Argentina fecha acordo com os EUA sobre minerais críticos
Os Estados Unidos também já firmaram acordos neste setor com a União Europeia, o México e o Japão
Publicado: 05/02/2026 às 17:26
O ministro das Relações Exteriores da Argentina, Pablo Quirno, e o subsecretário de Estado americano, Christopher Landau (Ministério das Relações Exteriores da Argentina)
O Ministério das Relações Exteriores da Argentina anunciou que o país assinou um acordo com os Estados Unidos sobre os minerais críticos, que reforçarão uma maior segurança das cadeias globais de suprimento. Os dois governos apontaram o objetivo de garantir transparência no setor, que é considerado estratégico para as áreas de tecnologia, segurança e defesa. Além do mais, destacaram que o acordo promove investimentos conjuntos.
O entendimento e a assinatura do acordo foram fechados durante uma cúpula ministerial sobre minerais críticos convocada pelo secretário de Estado norte-americano, Marco Rubio, que contou com a presença de representantes de mais de 50 países, inclusive o Brasil, que ainda analisa a possibilidade de aderir ao grupo multilateral.
“A Argentina desempenhará um papel fundamental para o mundo, tanto pelos recursos disponíveis quanto pela capacidade e experiência de investimento que possuem no processo de extração", disse o chefe da diplomacia dos EUA.
Washington visa fortalecer o abastecimento e o processamento dos minerais, que são essenciais para a fabricação de smartphones, equipamentos militares, painéis solares, carros elétricos entre outros.

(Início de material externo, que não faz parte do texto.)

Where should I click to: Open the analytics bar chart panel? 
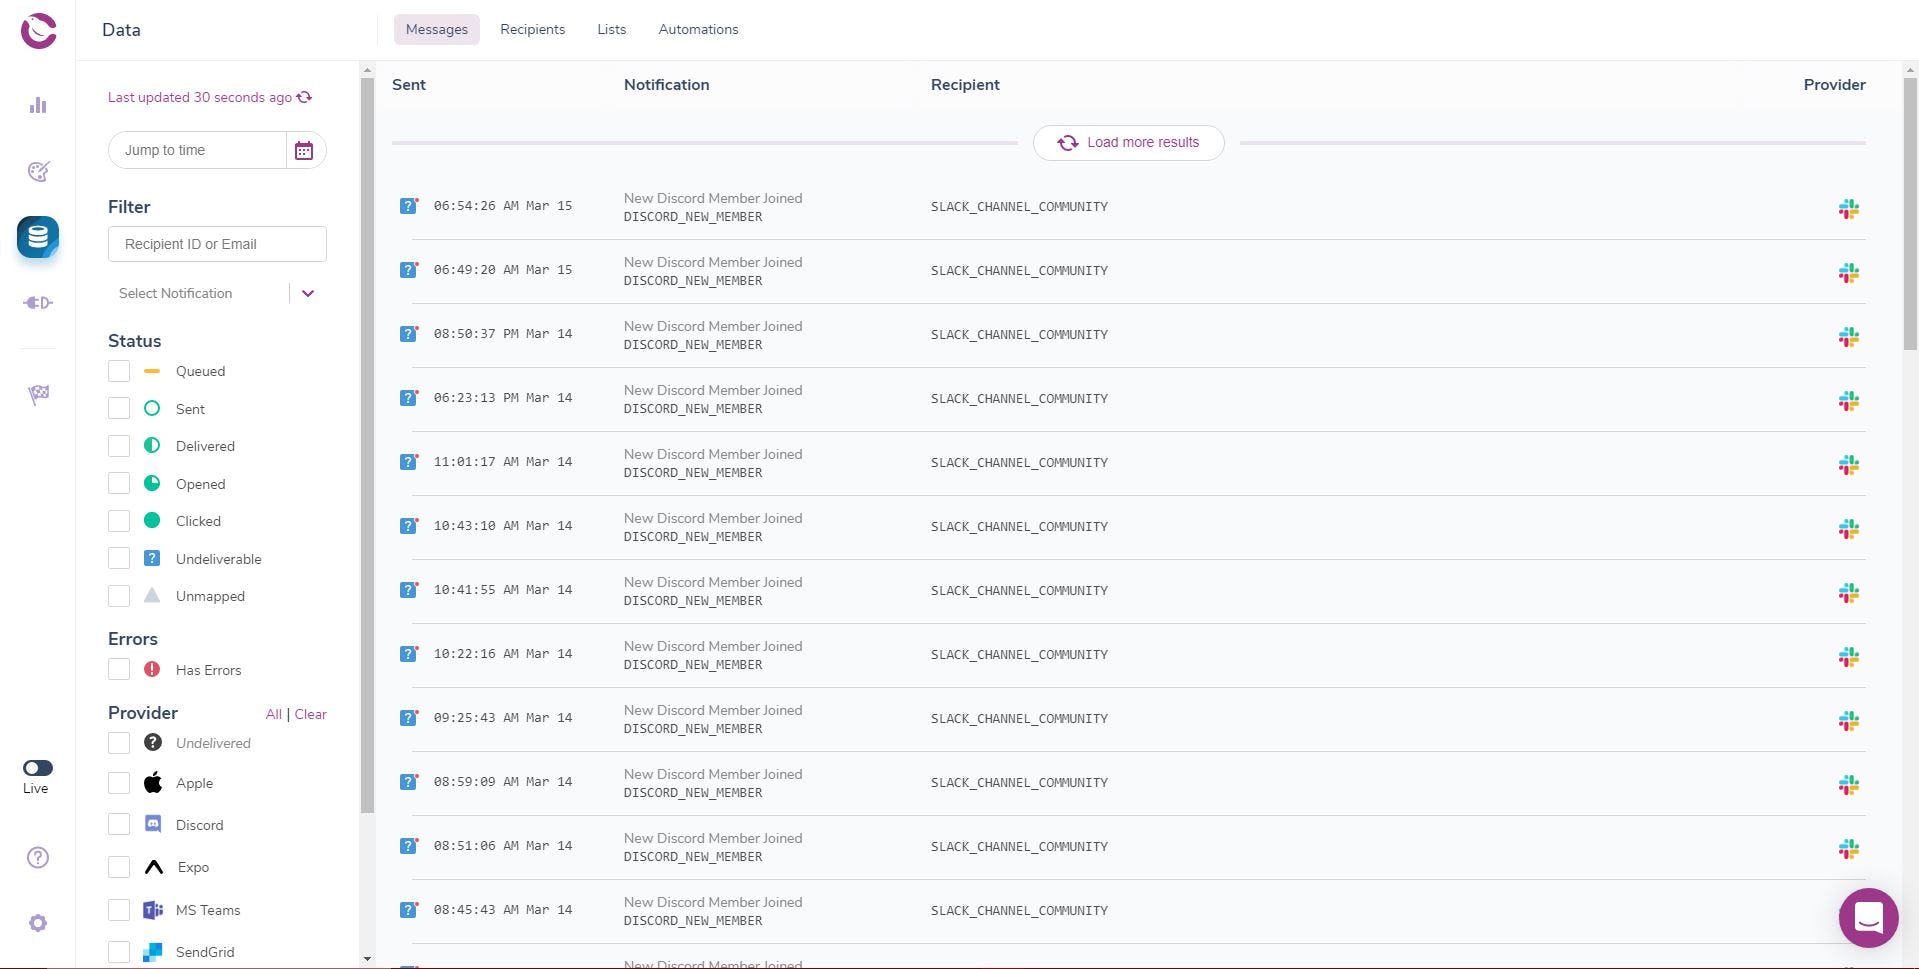click(37, 105)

Além de conter o avanço da China neste mercado, que é líder da cadeia de suprimentos de minerais críticos, sendo responsável por quase 60% da mineração global de terras raras e mais de 90% da fabricação de ímãs.
Os Estados Unidos também já firmaram acordos neste setor com a União Europeia, o México e o Japão. O presidente dos EUA, Donald Trump, adiantou no começo dessa semana um projeto para a criação de uma reserva de minerais críticos no seu país na ordem de US$ 12 bilhões.
Por sua vez, o governo argentino avaliou que a iniciativa irá expandir a economia do país, além de estruturar cadeias de valor mais robustas e diversificadas assim como estimular a atração de investimentos de longo prazo. Segundo Buenos Aires, somente em 2025 as exportações argentinas do setor de mineração somaram US$ 6,04 bilhões.
“A Argentina caminha para um aumento de suas exportações totais, da ordem de US$ 100 bilhões, nos próximos sete anos. Esse crescimento contará com uma participação crescente da mineração, que pode superar os US$ 20 bilhões e alcançar mais de US$ 30 bilhões até o final da próxima década”, afirmou o chanceler argentino Pablo Quirno.